Check Example Detection
Nonexistent function Agent calls get_stock_price not in manifest function_exists=False
Wrong argument type city=123 where string expected arguments_valid=False
Missing required arg No query for search_database verdict="missing"
Fabricated result No execution log entry for the call fabrication_suspected=True
Mismatched result Log says "rainy", agent claims "sunny" fabrication_suspected=True

Code Verification

Verify generated Python or JSON code for syntax errors, unknown imports, and hallucinated APIs.

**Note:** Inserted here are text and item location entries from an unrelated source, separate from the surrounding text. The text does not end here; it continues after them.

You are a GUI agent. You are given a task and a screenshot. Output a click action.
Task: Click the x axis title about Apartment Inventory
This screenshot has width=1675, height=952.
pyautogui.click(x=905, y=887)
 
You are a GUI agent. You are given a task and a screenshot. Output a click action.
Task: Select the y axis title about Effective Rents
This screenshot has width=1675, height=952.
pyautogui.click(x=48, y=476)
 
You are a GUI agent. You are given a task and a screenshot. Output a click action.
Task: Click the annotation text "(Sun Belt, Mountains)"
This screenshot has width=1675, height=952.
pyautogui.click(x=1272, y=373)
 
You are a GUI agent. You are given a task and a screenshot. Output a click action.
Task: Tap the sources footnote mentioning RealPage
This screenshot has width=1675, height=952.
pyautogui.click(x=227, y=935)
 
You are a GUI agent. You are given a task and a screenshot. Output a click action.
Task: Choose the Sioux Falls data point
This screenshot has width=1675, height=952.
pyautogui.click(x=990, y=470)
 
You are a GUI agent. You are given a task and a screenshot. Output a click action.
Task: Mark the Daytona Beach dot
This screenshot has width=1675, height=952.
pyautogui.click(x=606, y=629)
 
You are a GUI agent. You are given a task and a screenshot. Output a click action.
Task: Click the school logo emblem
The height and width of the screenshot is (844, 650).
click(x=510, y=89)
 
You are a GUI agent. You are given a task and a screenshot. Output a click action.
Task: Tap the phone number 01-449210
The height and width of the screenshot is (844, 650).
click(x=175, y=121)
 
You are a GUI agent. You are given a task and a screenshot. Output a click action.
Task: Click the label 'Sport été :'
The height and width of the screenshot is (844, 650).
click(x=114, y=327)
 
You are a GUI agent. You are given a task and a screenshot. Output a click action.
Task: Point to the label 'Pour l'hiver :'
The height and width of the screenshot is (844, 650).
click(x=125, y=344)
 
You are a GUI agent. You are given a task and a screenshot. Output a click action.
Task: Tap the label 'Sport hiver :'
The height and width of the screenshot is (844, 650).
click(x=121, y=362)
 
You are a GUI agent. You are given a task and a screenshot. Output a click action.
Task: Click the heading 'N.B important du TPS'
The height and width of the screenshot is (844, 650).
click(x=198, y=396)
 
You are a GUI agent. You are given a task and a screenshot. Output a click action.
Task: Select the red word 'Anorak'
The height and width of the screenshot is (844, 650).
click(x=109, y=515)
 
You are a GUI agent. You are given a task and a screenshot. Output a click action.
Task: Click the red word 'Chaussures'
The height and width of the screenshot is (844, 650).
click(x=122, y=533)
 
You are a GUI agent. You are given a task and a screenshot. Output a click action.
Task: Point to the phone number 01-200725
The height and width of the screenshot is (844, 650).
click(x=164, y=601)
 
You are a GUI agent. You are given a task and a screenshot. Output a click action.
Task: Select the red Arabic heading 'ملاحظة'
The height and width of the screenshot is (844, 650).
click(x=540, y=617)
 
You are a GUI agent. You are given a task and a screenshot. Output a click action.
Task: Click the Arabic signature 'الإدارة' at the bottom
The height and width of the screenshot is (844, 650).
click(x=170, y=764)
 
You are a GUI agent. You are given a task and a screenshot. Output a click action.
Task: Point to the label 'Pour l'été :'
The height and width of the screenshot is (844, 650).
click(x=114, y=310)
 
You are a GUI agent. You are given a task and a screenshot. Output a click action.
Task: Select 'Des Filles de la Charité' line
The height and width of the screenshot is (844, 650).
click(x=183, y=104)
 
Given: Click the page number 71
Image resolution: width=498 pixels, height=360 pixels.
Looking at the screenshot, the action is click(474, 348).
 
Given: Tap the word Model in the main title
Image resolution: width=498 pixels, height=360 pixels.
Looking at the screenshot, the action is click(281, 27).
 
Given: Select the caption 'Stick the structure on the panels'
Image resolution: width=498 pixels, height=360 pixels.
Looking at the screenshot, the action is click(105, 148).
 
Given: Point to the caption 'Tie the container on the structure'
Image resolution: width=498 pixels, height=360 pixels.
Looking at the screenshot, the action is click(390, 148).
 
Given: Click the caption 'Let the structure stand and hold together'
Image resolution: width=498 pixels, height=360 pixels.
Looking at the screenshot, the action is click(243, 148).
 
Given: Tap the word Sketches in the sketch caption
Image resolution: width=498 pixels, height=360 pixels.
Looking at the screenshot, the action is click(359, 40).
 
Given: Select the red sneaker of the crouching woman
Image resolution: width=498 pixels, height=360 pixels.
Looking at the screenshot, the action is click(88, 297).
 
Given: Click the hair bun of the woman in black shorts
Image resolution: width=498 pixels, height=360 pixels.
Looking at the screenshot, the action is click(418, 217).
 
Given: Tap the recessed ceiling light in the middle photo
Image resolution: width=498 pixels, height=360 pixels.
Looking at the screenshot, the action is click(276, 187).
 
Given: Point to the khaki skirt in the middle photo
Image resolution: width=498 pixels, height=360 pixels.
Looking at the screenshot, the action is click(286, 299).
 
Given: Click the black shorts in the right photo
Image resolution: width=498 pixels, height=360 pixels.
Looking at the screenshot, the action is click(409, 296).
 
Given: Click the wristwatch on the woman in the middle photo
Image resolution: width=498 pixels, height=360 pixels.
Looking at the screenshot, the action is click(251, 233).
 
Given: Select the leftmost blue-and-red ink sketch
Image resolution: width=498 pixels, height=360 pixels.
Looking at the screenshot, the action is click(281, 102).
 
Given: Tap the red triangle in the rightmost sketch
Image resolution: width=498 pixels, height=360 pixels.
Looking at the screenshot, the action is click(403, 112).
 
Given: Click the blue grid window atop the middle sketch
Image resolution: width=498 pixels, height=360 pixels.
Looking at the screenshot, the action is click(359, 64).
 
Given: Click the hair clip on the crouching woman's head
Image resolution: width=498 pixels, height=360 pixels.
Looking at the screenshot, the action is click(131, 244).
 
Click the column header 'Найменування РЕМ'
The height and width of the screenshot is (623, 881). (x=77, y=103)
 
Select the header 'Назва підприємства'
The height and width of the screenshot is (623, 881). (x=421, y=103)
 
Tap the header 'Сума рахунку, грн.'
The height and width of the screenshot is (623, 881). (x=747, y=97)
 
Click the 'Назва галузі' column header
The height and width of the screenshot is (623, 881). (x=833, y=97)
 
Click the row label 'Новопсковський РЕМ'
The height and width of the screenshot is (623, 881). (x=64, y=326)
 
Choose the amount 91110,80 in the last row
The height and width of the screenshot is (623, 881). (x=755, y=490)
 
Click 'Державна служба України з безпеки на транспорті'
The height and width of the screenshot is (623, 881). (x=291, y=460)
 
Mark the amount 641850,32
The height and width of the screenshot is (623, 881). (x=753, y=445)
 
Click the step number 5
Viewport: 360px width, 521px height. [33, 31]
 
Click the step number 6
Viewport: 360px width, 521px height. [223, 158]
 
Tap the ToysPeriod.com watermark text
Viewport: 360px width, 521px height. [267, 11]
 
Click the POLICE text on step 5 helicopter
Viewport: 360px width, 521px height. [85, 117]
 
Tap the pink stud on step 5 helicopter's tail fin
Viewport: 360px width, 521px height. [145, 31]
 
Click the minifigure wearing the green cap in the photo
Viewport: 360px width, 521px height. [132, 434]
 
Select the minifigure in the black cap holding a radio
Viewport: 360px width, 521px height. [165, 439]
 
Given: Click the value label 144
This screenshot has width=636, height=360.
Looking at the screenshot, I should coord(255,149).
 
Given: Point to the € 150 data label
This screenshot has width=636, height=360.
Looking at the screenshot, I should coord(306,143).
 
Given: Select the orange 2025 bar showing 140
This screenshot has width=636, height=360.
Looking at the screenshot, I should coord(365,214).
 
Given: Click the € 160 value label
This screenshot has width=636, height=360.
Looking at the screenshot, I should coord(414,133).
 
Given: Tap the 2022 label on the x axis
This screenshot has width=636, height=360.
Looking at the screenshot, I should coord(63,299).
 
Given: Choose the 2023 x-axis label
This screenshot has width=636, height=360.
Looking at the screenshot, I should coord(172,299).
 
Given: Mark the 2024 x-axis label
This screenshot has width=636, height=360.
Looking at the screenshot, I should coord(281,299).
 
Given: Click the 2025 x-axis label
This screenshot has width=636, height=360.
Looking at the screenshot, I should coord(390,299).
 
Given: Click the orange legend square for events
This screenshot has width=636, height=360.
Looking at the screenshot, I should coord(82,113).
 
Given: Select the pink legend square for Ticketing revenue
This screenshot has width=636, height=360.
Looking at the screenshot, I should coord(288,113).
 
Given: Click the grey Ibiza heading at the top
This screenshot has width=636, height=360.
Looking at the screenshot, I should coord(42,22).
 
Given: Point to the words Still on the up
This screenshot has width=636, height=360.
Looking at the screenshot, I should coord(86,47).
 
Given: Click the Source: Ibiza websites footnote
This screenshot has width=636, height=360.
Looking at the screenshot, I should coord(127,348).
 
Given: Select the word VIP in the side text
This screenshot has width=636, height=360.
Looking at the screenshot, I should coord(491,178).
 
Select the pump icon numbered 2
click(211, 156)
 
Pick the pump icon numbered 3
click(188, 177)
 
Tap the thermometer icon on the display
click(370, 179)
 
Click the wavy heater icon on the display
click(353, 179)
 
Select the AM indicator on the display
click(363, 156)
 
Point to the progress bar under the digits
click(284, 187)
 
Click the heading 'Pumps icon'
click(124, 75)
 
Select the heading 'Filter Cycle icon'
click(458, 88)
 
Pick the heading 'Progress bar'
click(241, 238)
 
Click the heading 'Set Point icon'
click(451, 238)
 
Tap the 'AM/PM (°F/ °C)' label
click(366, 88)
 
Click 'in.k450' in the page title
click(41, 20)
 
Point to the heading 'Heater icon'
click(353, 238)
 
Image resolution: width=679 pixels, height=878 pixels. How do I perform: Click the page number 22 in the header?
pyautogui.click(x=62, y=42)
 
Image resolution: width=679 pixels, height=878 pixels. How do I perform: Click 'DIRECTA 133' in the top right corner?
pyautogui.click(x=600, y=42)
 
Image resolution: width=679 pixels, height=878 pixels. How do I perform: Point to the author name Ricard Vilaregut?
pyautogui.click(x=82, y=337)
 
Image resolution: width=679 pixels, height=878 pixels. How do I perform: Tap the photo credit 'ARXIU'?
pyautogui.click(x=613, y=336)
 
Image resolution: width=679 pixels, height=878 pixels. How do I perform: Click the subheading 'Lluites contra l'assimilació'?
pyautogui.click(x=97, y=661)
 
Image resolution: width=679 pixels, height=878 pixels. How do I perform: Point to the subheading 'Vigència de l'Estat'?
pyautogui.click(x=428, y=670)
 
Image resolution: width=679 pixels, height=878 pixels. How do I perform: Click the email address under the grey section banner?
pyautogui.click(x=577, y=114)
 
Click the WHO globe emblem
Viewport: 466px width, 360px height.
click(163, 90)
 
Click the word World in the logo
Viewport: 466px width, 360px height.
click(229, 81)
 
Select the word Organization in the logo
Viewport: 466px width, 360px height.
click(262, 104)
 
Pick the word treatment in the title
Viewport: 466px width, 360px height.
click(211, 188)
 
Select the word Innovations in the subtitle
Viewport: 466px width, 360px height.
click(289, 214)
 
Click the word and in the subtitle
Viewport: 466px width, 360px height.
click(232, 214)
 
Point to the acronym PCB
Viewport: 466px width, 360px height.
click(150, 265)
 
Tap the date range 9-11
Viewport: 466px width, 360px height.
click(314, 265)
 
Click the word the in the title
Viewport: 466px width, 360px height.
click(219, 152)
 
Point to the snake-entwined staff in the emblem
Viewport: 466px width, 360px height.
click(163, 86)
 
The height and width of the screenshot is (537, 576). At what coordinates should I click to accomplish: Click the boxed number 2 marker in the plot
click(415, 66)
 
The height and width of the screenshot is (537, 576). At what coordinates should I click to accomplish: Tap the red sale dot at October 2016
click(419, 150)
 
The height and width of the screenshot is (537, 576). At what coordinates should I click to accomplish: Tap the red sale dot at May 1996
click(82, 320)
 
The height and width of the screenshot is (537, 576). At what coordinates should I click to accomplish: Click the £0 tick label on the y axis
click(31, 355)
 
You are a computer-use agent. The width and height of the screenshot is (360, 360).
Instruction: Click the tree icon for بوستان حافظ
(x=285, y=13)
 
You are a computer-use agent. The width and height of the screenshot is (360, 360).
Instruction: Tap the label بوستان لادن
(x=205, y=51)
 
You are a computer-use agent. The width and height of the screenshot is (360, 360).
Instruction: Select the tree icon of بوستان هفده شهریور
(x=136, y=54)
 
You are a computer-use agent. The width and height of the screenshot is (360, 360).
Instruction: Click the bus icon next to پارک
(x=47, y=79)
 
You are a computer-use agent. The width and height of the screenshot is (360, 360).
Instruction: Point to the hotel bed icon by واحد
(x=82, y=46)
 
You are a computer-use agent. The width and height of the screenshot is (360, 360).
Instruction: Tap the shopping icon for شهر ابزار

from director_ai import verify_code

# Valid Python
result = verify_code("import os\nfiles = os.listdir('.')")
assert result.syntax_valid is True
assert result.unknown_imports == []

# Syntax error
result = verify_code("def broken(:\n  pass")
assert result.syntax_valid is False
assert "SyntaxError" in result.parse_error

# Unknown import
result = verify_code("import nonexistent_quantum_ml")
assert "nonexistent_quantum_ml" in result.unknown_imports

# Hallucinated API detection
manifest = {"pd": {"read_csv", "DataFrame", "merge", "groupby"}}
result = verify_code(
    "import pandas as pd\ndf = pd.read_quantum_csv('data.csv')",
    api_manifest=manifest,
)
assert "pd.read_quantum_csv" in result.hallucinated_apis

What It Catches

Check Example Detection
Syntax error def foo(: syntax_valid=False
Unknown import import fake_lib In unknown_imports
Hallucinated API pd.read_quantum_csv() In hallucinated_apis
JSON syntax {key: value} syntax_valid=False (language="json")

Custom Module Registry

result = verify_code(
    "import my_company_sdk\nmy_company_sdk.query('x')",
    known_modules={"my_company_sdk"},
    api_manifest={"my_company_sdk": {"query", "ingest", "delete"}},
)
assert result.unknown_imports == []
assert result.hallucinated_apis == []

Zero Dependencies

All three verifiers use Python stdlib only (json, ast, re). No torch, no transformers, no model downloads. Works on the lite install path. Latency is sub-millisecond.